Could you give back exactly the lines below from the one with "Given: Open the Chat bubble" through the one with "Select the Type tool", without a single picture?

**RAW DATA:**
________

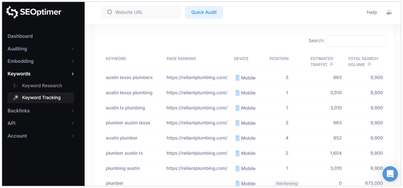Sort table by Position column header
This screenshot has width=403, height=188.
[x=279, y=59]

________

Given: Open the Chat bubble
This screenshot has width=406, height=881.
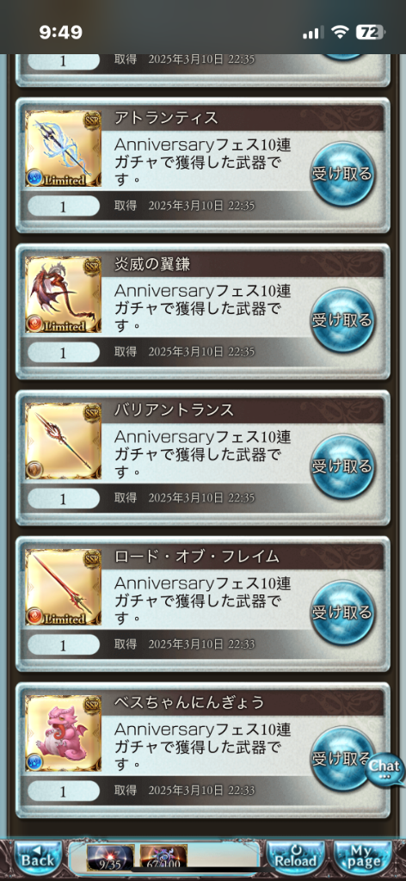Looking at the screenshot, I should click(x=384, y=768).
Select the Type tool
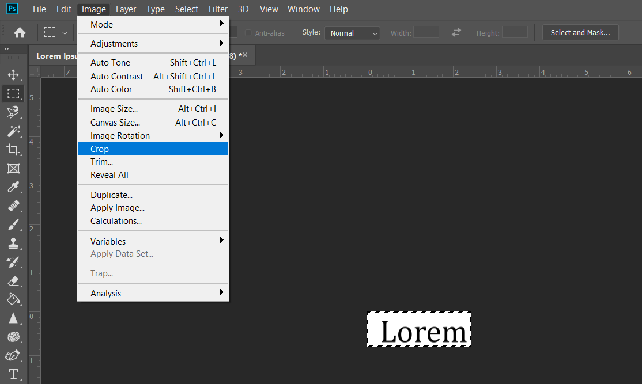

________

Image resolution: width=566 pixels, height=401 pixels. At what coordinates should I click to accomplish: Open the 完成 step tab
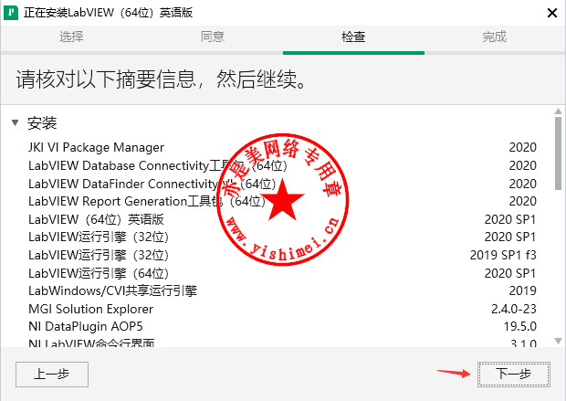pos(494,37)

________

**SOLVED PROBLEM:**
Given: Open the Chat bubble
This screenshot has width=406, height=881.
Looking at the screenshot, I should click(x=384, y=768).
Select the Type tool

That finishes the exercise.